Extract to read
╔══
WASHINGTON – U.S. Senators Ben Cardin and Chris Van Hollen (Both D-Md.), Senators Jeanne Shaheen (D-N.H.), Michael Bennet (D-Colo.), Sherrod Brown (D-Ohio) and Ed Markey (D-Mass.), have introduced legislation that would enable individuals collecting enhanced federal unemployment compensation to receive maximum financial assistance when enrolled in Affordable Care Act (ACA) marketplace plans. The bill also temporarily eliminates the repayment burden of excess advance premium tax credits. For those eligible for advance premium tax credits or cost-sharing reductions for ACA marketplace plans, the $600 weekly bump in federal unemployment benefits could result in reduced financial assistance for their health insurance during the current COVID-19 pandemic when affordable, quality health insurance is essential. In addition, due to the uncertainty of employment during this public health emergency, eliminating the repayment burden of excess advance premium tax credits will help unemployed consumers manage what they may owe in the 2021 and 2022 tax seasons if they end up with a higher annual income than they had expected.
The CARES Act included a $600 weekly add-on in federal unemployment compensation. This $600/week in unemployment compensation is not included in monthly income when determining an individual’s Medicaid and CHIP eligibility. However, it currently counts towards a consumer’s annual income when determining financial assistance (premium tax credit or cost-sharing reductions) for ACA marketplace plans. Exempting the $600/week federal UI payment from annual income will increase the amount of financial assistance unemployed consumers will qualify for, thereby lowering a consumer’s monthly health insurance premium or out-of-pocket costs. The legislation also protects those who may, for the first time, qualify for financial assistance for ACA marketplace plans due to the $600 weekly add-on.
“Congress is providing unemployed Americans an extra boost during this pandemic to help them get by during a public health emergency. It should not be an impediment to getting the quality health coverage they need in the midst of a pandemic,” said Senator Cardin. “To be fair, the $600 unemployment supplement should be exempt from income determinations in all categories of federal or state assistance.”
╚══
Collected data
╔══
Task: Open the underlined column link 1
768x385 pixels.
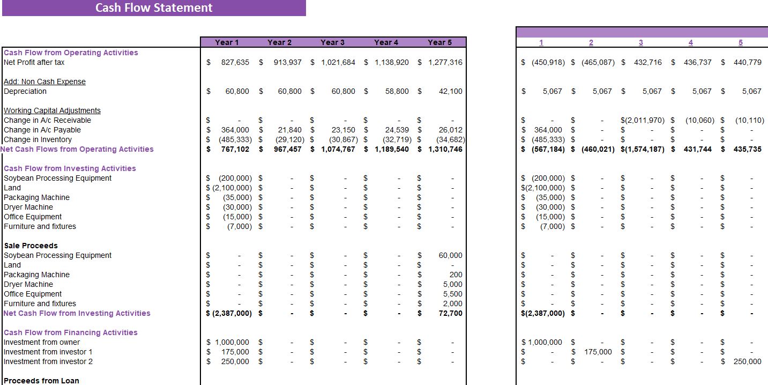Action: [541, 42]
╚══
Required tasks
#1 Extract from the text about the senators' bill the passage from "The CARES Act" up to and including "the $600 weekly add-on.".
#2 Answer these questions using the text about the senators' bill:
(a) What amount does the weekly add-on to federal unemployment compensation come to?
(b) For which tax seasons will removing the repayment burden help unemployed consumers?
(c) Which act included the weekly add-on?
#3 Carry on the text about the senators' bill from the point where it stops.
The listing has nothing to do with what follows.

Task-by-task results
#1
The CARES Act included a $600 weekly add-on in federal unemployment compensation. This $600/week in unemployment compensation is not included in monthly income when determining an individual’s Medicaid and CHIP eligibility. However, it currently counts towards a consumer’s annual income when determining financial assistance (premium tax credit or cost-sharing reductions) for ACA marketplace plans. Exempting the $600/week federal UI payment from annual income will increase the amount of financial assistance unemployed consumers will qualify for, thereby lowering a consumer’s monthly health insurance premium or out-of-pocket costs. The legislation also protects those who may, for the first time, qualify for financial assistance for ACA marketplace plans due to the $600 weekly add-on.

#2
(a) $600 a week
(b) The 2021 and 2022 tax seasons
(c) The CARES Act

#3
“As families struggle to put food on the table and pay their bills, no American should have to worry about their temporary unemployment benefits driving up the costs of their health care. This bill will help ensure Americans get the assistance they need, without unintended consequences,” said Senator Van Hollen.
“This legislation is a commonsense solution to ensure that Granite Staters and Americans across the country can access expanded unemployment benefits without having to lose financial assistance for the cost of health insurance premiums,” said Senator Shaheen. “As we navigate this crisis, we need to make changes to the law wherever possible to help families weather this storm in the weeks and months ahead.”
“Access to affordable and comprehensive health insurance is absolutely essential during this public health crisis. The last thing families should be worried about when collecting unemployment insurance is the possibility of losing their health coverage or not having access to it during a pandemic,” said Senator Bennet. “This legislation will provide certainty to families and Colorado’s state marketplace so that every American can see their doctor or health provider when they need it.”
“People who are already worried about making ends meet without a job during this pandemic should not have to worry about affording health insurance,” Senator Brown said. “Now more than ever we need to remove barriers to quality and affordable healthcare and ensure that families enrolled in exchange plans have the financial assistance they need.”
“We’ve expanded unemployment insurance to help our workers during this crisis, but we cannot have that additional assistance hurt the people we’re trying to help, or deprive Americans of needed health care coverage,” said Senator Markey. “This legislation will ensure that struggling, unemployed workers don’t have to worry about coverage for their physical health as they work to improve their financial wellbeing.”
In Maryland, those individuals earning $39,000-$40,000 before unemployment will be the most impacted. They miss qualifying for Maryland Medicaid because the state monthly unemployment income for these individuals will be $1,500- $1,538. The monthly income limit for Maryland Medicaid eligibility is $1,470.